Sette domande relative all'Expo 2015 di Milano per sondare il livello di conoscenza dei cittadini milanesi, e non solo, sull'evento. Su come vorrebbero essere coinvolti e soprattutto su cosa si aspettano dall'esposizione universale.

“Vogliamo stabilire un primo contatto con i cittadini milanesi, ma anche con tutti coloro che vogliono dare il loro contributo sull’evento.

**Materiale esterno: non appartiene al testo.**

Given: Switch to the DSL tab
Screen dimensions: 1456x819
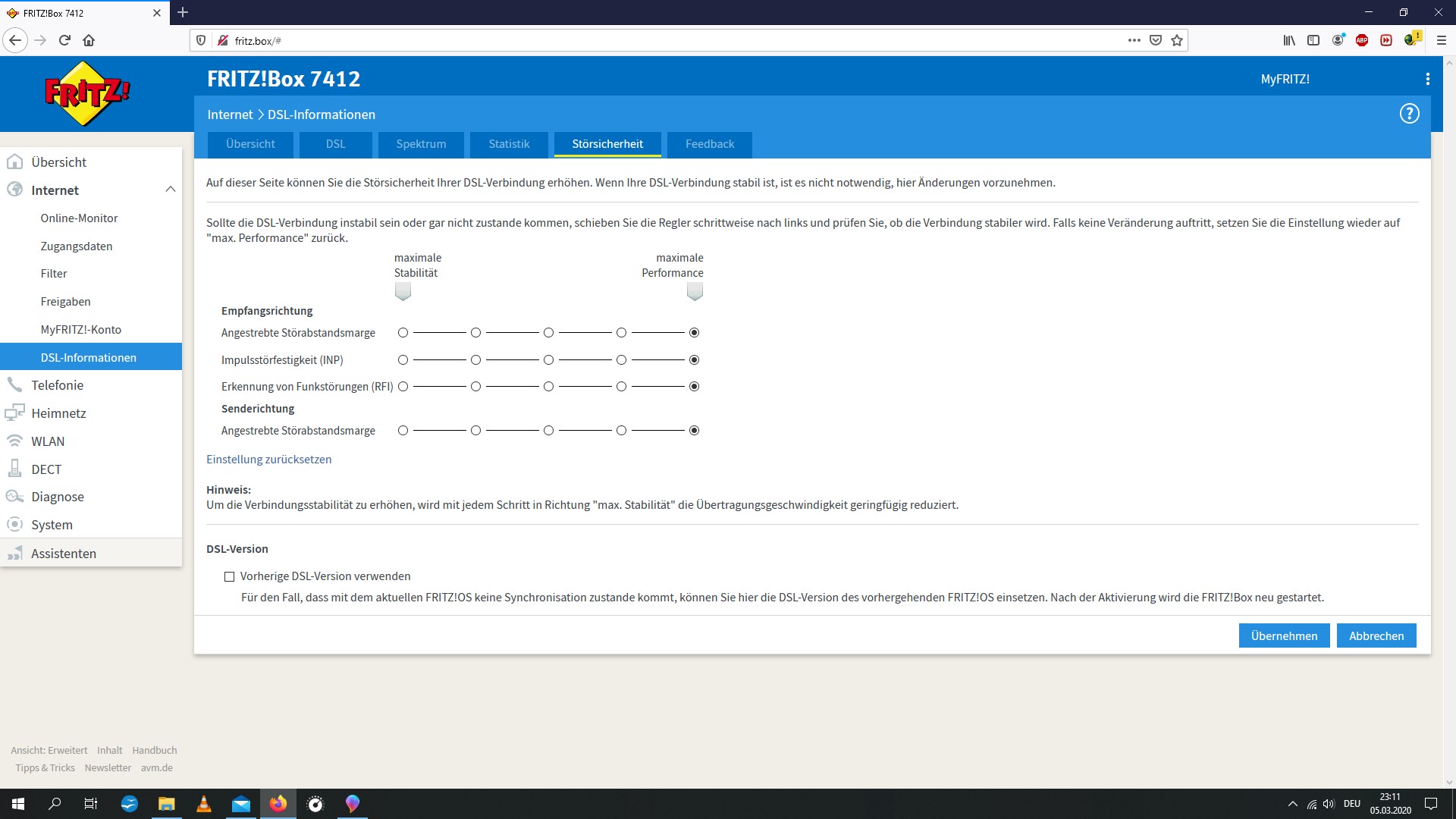Looking at the screenshot, I should point(335,144).
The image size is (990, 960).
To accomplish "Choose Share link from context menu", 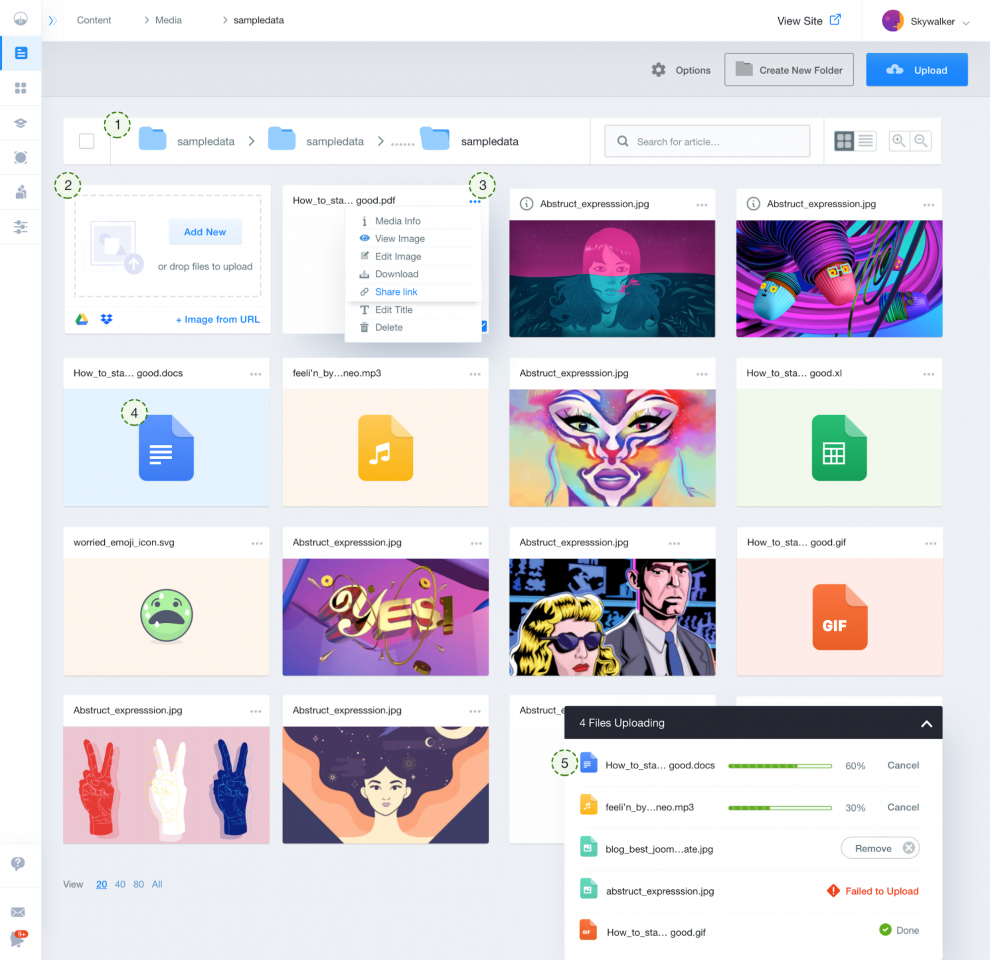I will click(396, 292).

Certo l’Expo 2015 ha bisogno di risorse, di infrastrutture, del sito, ma il fattore più importante del suo successo è la partecipazione dei cittadini”.


Così l’amministratore delegato di Expo 2015 Spa, Lucio Stanca, ha presentato nei giorni scorsi la prima consultazione civica dell’evento internazionale, battezzata significativamente ‘eXponiti’. Si tratta di una campagna (cartoline, pubblicità sui mezzi pubblici, sito Internet) che durerà fino all’11 giugno, per sondare quanto i cittadini, milanesi e non solo, conoscano i contenuti dell’evento e su come vorrebbero essere coinvolti.


Fra le domande, anche la destinazione d’uso per il sito Expo al termine della manifestazione. “Attraverso le opinioni che raccoglieremo con questa campagna e il risultato del lavoro della consulta di architetti che sta lavorando al masterplan concettuale – ha precisato Stanca – contiamo di arrivare entro fine luglio a definire cosa fare del sito dell’Expo dopo il 31 ottobre 2015”.


Sul sito eXponiti.com, si trovano le sette domande in questione. Nelle risposte, ogni navigatore può indicare quanto sia informato sull’Expo, se considera l’evento positivo o negativo per l’Italia e Milano, cosa si aspetta dalla rassegna e cosa vorrebbe che lasciasse.